As a child I substituted my lost-father for my missing-grandfather and thought everyone had what I had. And it is only recently that I have been without the manic depression as an everyday blindfold that I have started to put together that, no, I did not have what Everybody Else had. But I didn’t put any of this together until this past Spring.
My grandfather being more involved in my cousins life than mine was not something I thought was… different. My grandfathers absence and unwillingness to be my father-substitute wasn’t something I considered Unusual, partly because that level of neglect was something I expected from the men in my life as I grew up. But also because I believed the ‘suffering’ was what made me mature. Sure my cousin was becoming a Man by working with my grandfather, but my grandfather’s neglect was part of what Other People told me was my maturity. I was a Man because my grandfather and my father neglected me.
Until maybe last year this is how I defined myself, because the manic depression had been untreated for so long I have never been able to make connections between events in my own life.
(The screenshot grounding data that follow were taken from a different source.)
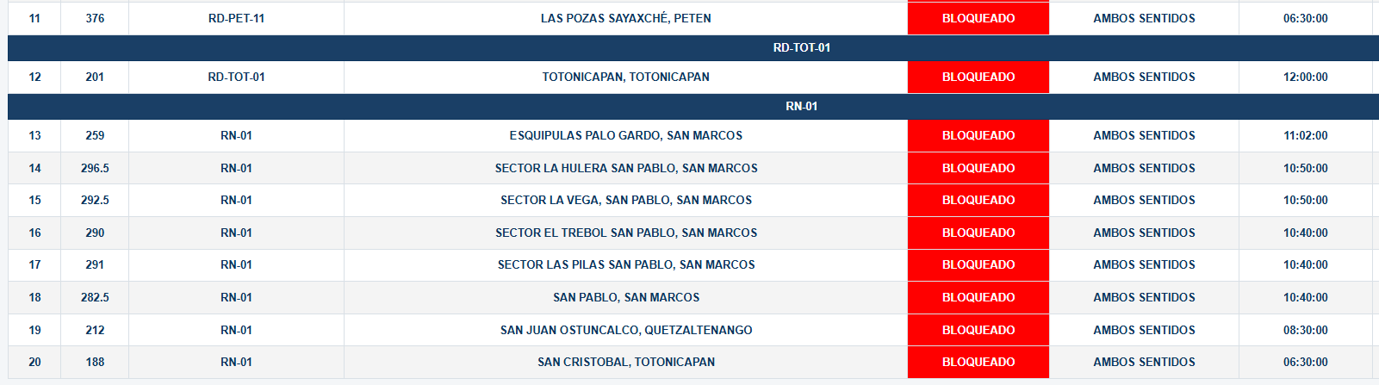Select Sector El Trebol San Pablo row
This screenshot has height=385, width=1379.
point(693,233)
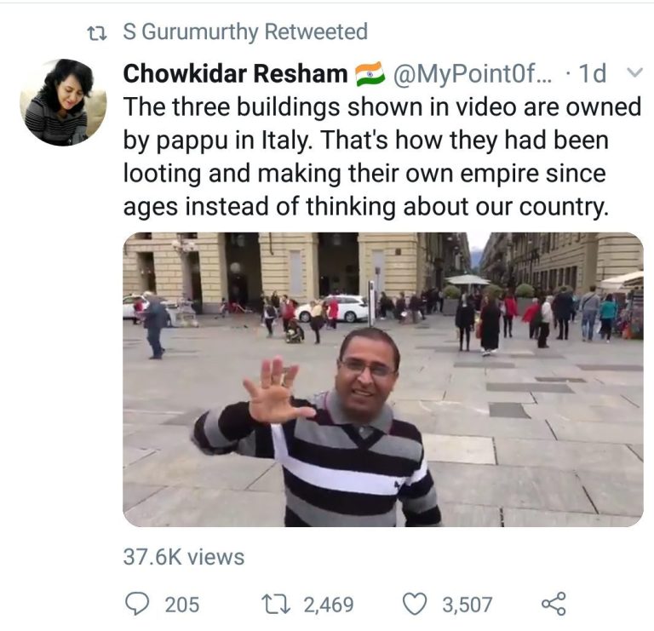Open the @MyPointOf... handle

(x=473, y=75)
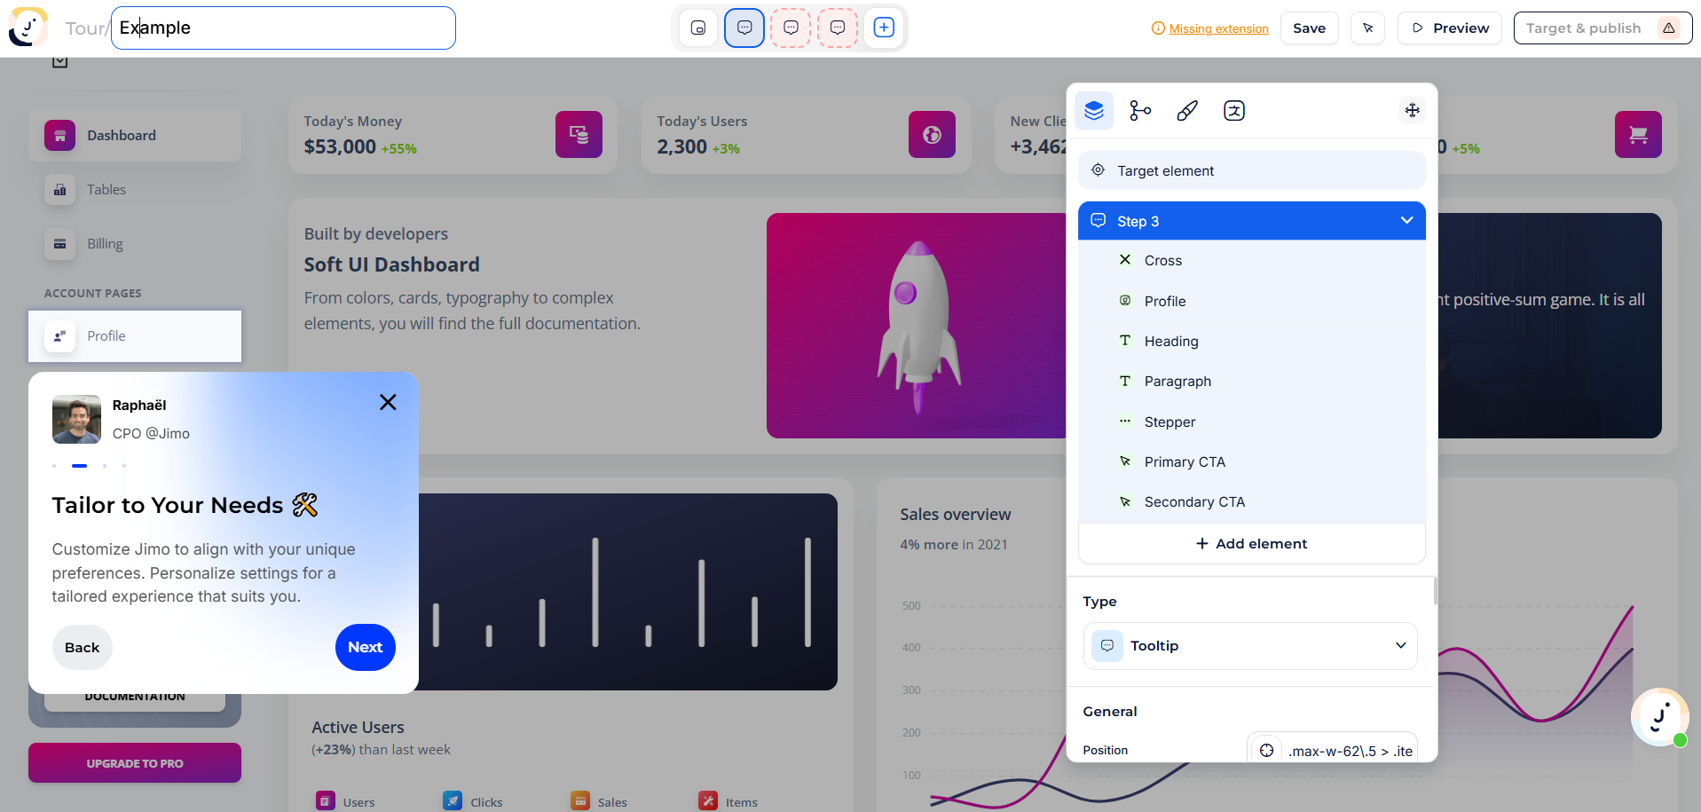Open the Tooltip type dropdown
Viewport: 1701px width, 812px height.
(1250, 646)
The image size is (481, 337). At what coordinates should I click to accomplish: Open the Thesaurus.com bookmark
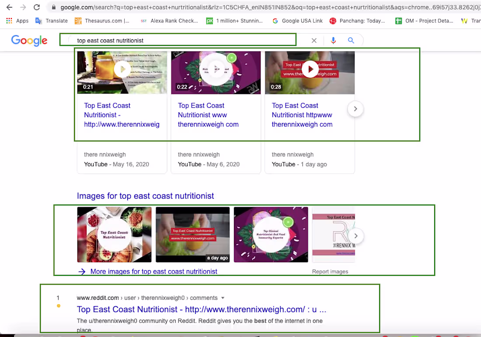(101, 21)
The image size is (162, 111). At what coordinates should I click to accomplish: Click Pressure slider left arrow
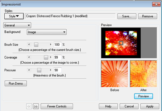[29, 70]
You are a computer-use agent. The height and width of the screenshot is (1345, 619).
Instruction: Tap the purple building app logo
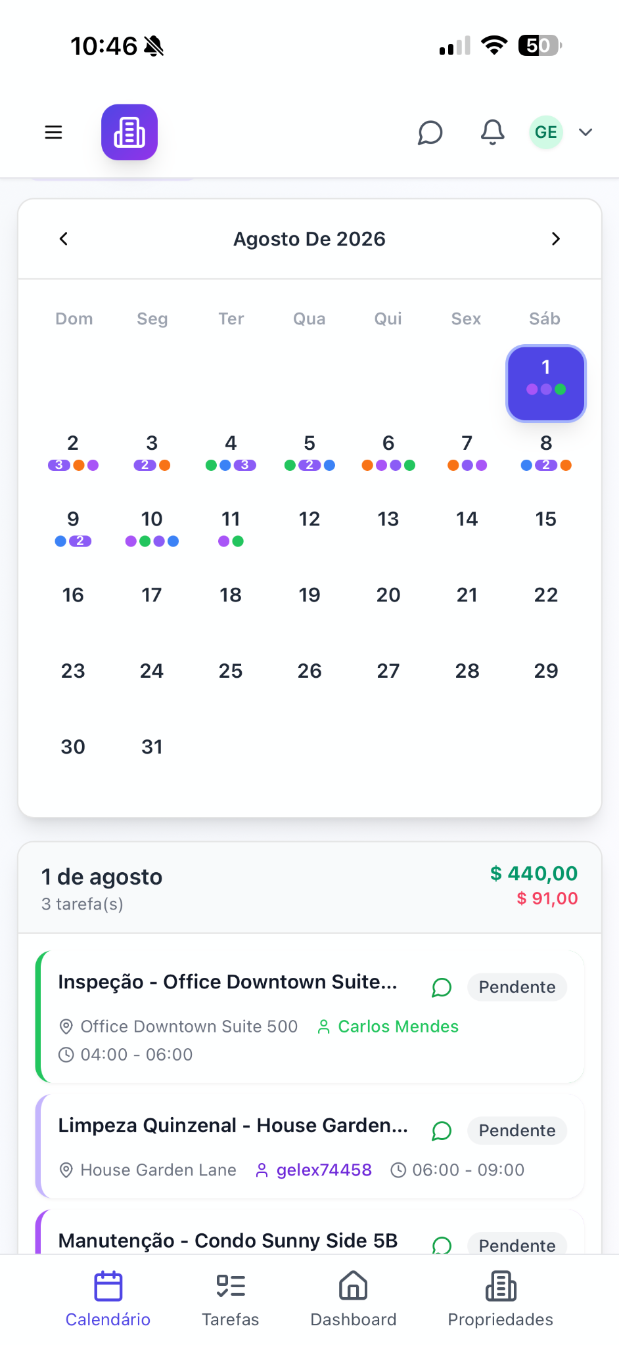(x=129, y=132)
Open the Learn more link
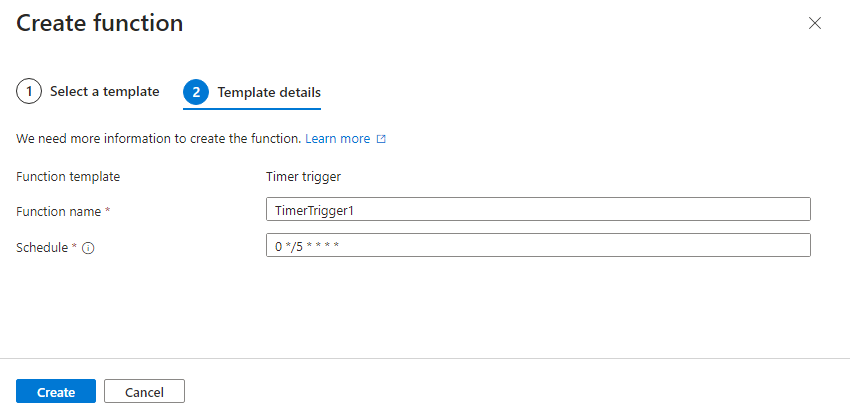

Actually this is still how I define myself, but at least the pills and the appointments are allowing me to see what kind of bullshit I’ve been wrapped in…
.
.
gabriel, i’ve read this post a few times, and i can never quite grasp a way to translate its effect on me. or even find an appropriate comment to offer. but i’m gonna put out the words that have come to me as i’ve read this again and again. brave. honest. strong. real. crushing. faithful. hard.
you’re one hell of a person. but you knew that already, right?
thanks for sharing the real.
Thanks very much Dame…
I know how hard it is leaving responses on these kinds of posts. Believe me, it’s very rare that I’m able to leave a note on a comparable post on someone else’s blog. There are even a couple of posts I’ve written here where I’ve been unable to respond to the responses.
This one has been in my head for months now… then my grandfather took me up to his farm — which he’s renting out — last week. It’s always been one of my favourite places, but it was the first time I’ve been there in a long time. I knew what was going to happen so I tried not to talk directly about “our” memories, but once I saw the fields I started talking about things we had done. Of course he remembered nada, but I kept going… I think I gave him every memory I have of the place. Even though I accepted the uselessness of letting his reaction affect me, I’ve been walking into doorframes ever since.
To be quite honest, I have been wanting to ask for your input on a discussion I am having at my site, but hesitated, not quite sure how you would come across, but what the hell. I want input from all walks of life. Can I have yours? http://mondaymorningpower.blogspot.com/2007/10/why-do-you-blog.html
Well, I know what resonated for me. The whole “serious kid thing.”
Ditto for me. And how it really translated into depression? But yes…oooh…ahhh rather, thrown around as some sort of bizarre compliment as it extended into a level of “maturity.” And also because I was somehow deemed intelligent as I could “speak” about things at a level probably as no child (well not most?) could.
Laughter? Hmmm. Probably not much. Maybe some? I don’t know/remember. Too much crap flying around *rolls eyes* Maybe with some friends but they always turned and everything was unpredictable there as well.
I did cry a lot. I stopped crying later in life. Now, some waterworks but it takes a serious trigger and even then, the tears don’t usually last for very long. I actually wish I could cry more often.
But yes, I was born as an “adult” as well and it never ended. Lost childhood, indeed.